--- START ---

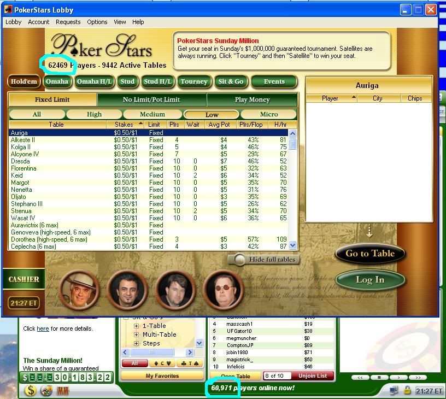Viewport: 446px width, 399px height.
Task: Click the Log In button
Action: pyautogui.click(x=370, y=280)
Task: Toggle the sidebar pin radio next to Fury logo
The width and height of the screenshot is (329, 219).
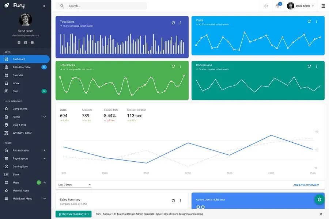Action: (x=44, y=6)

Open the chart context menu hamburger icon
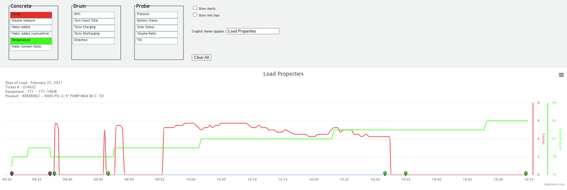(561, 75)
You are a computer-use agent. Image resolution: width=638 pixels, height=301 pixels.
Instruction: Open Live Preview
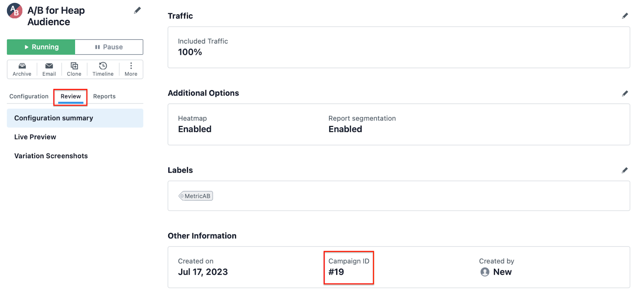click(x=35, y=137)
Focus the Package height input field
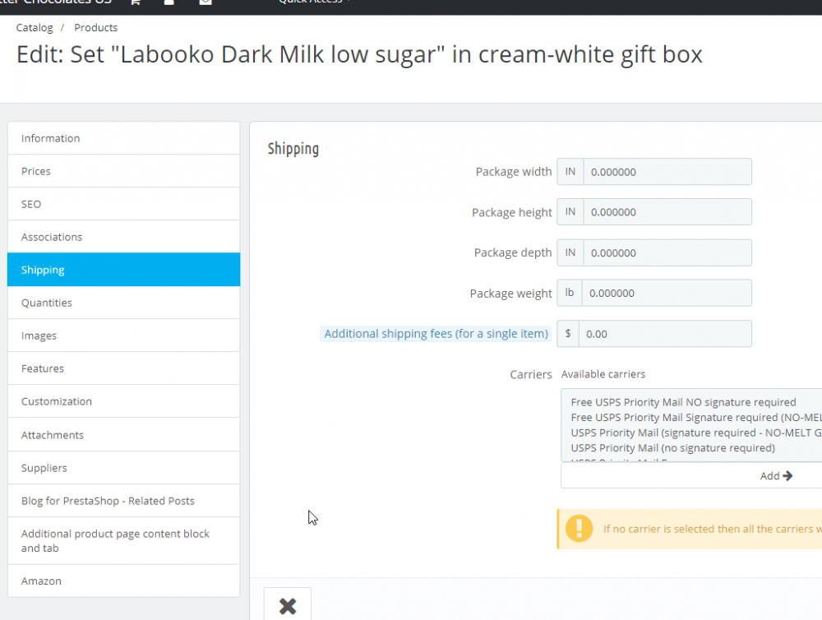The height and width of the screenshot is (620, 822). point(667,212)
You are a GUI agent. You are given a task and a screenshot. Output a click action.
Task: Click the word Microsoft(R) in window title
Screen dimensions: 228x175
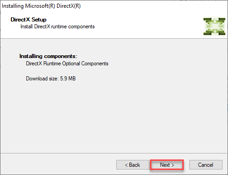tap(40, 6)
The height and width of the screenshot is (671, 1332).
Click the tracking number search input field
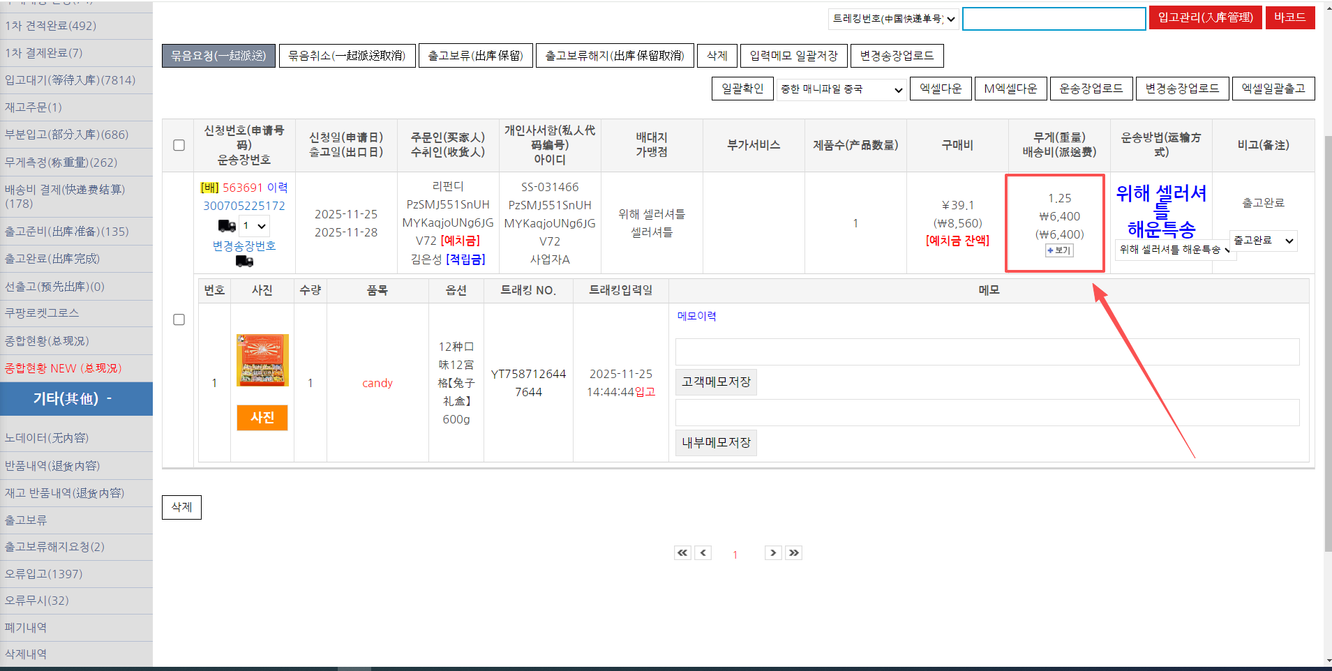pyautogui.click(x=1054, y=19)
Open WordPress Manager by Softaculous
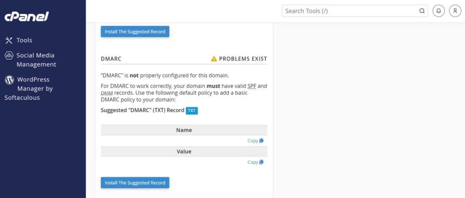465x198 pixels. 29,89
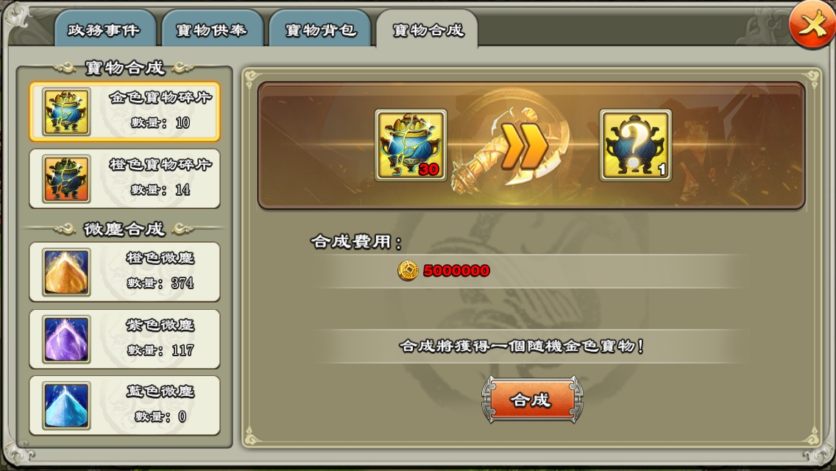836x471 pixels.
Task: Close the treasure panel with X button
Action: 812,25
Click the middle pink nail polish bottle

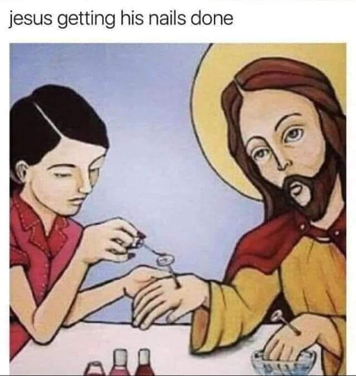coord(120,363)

--- END ---
--- START ---

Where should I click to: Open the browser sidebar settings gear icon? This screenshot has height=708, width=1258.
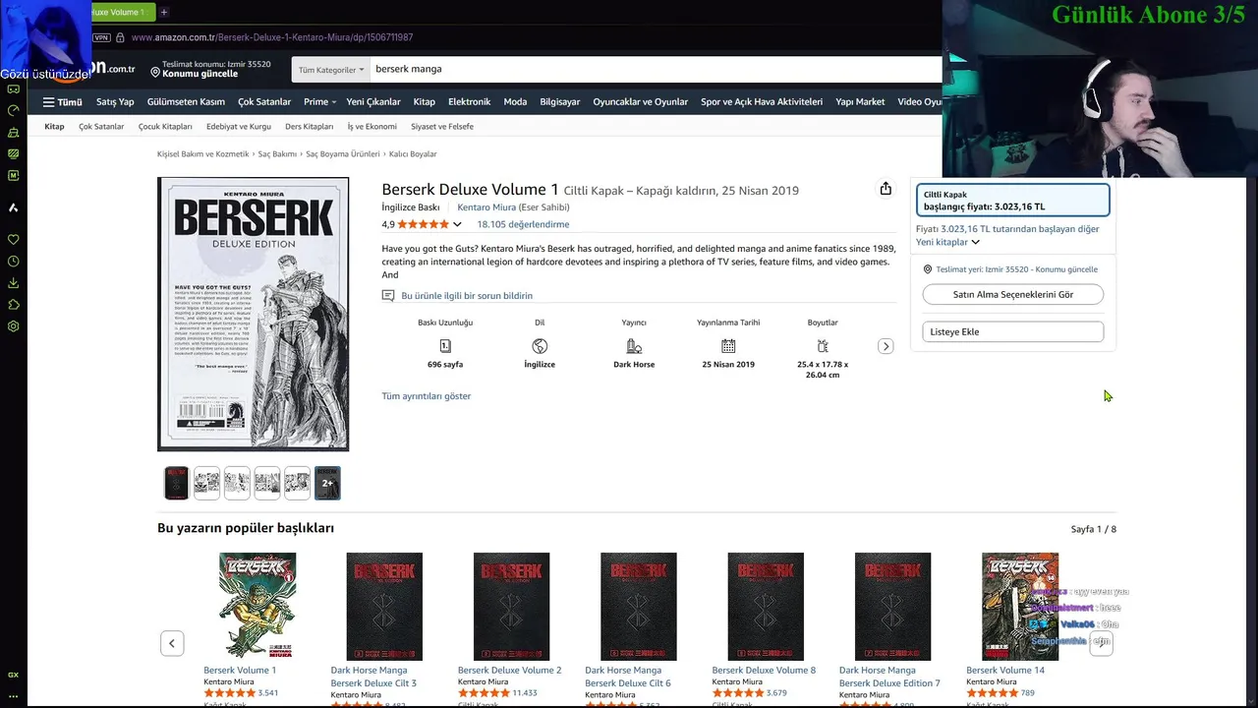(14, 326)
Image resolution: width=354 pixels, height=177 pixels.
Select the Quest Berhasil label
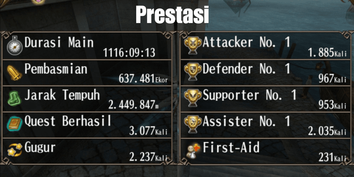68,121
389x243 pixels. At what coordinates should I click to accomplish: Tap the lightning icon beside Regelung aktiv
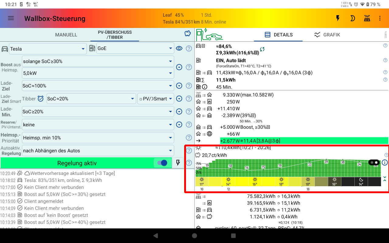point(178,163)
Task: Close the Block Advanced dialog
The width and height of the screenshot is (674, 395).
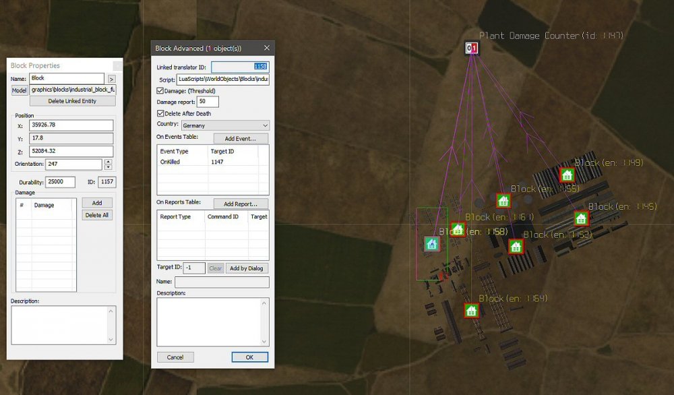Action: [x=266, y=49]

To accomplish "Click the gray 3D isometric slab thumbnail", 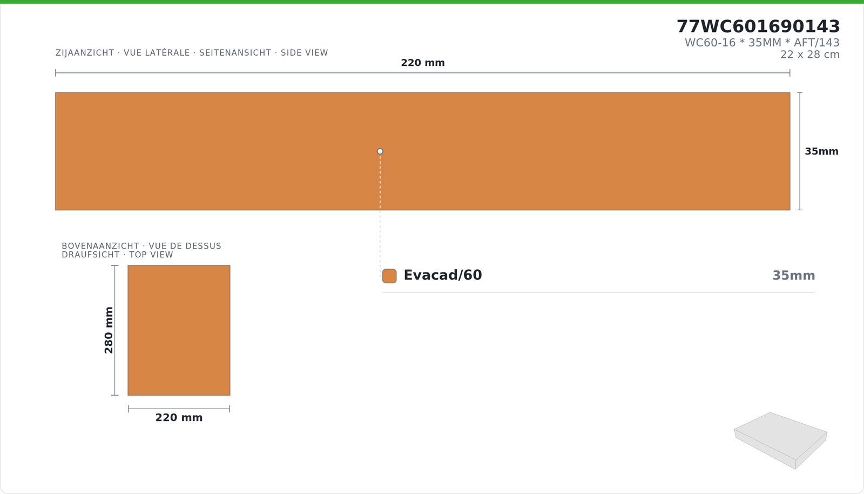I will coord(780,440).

--- END ---
--- START ---

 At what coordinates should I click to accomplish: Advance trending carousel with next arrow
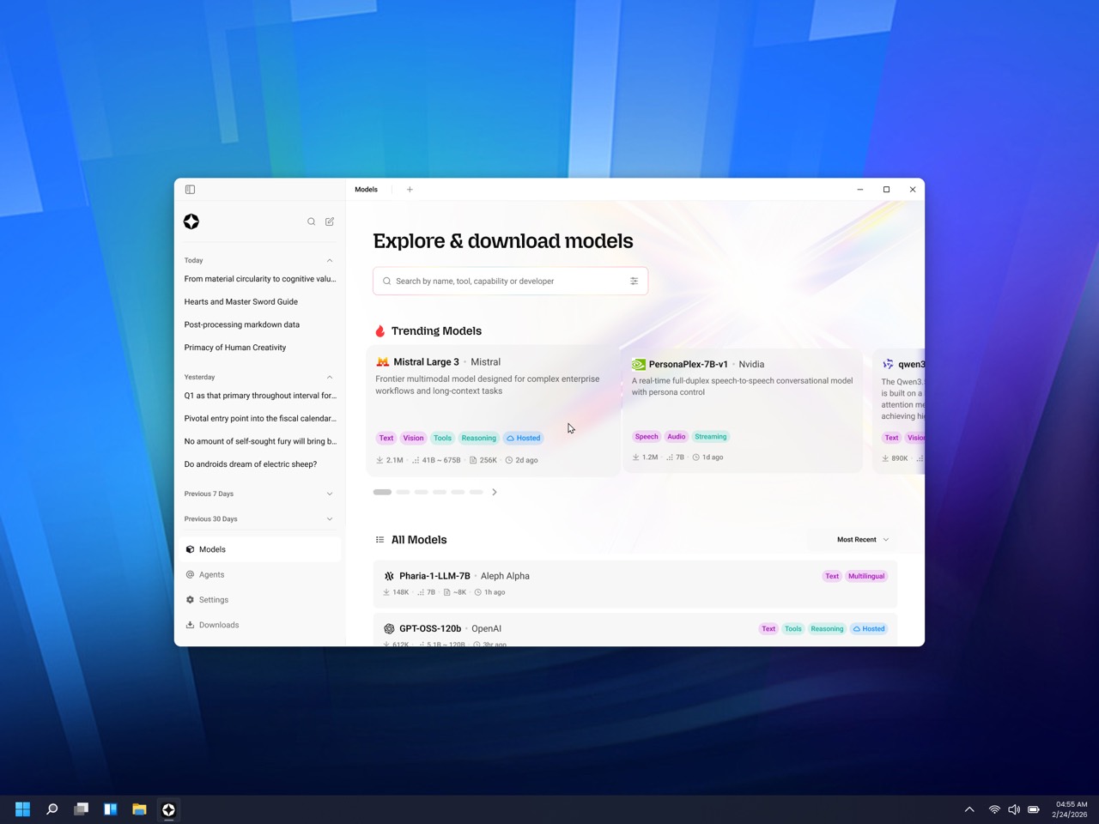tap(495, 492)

--- END ---

## EXERCISE DESCRIPTION
Lines with "Image": copy every one of them from the listing above.

## SOLUTION TO THE PROBLEM
You are a computer-use agent. Image resolution: width=638 pixels, height=301 pixels.
Image resolution: width=354 pixels, height=177 pixels.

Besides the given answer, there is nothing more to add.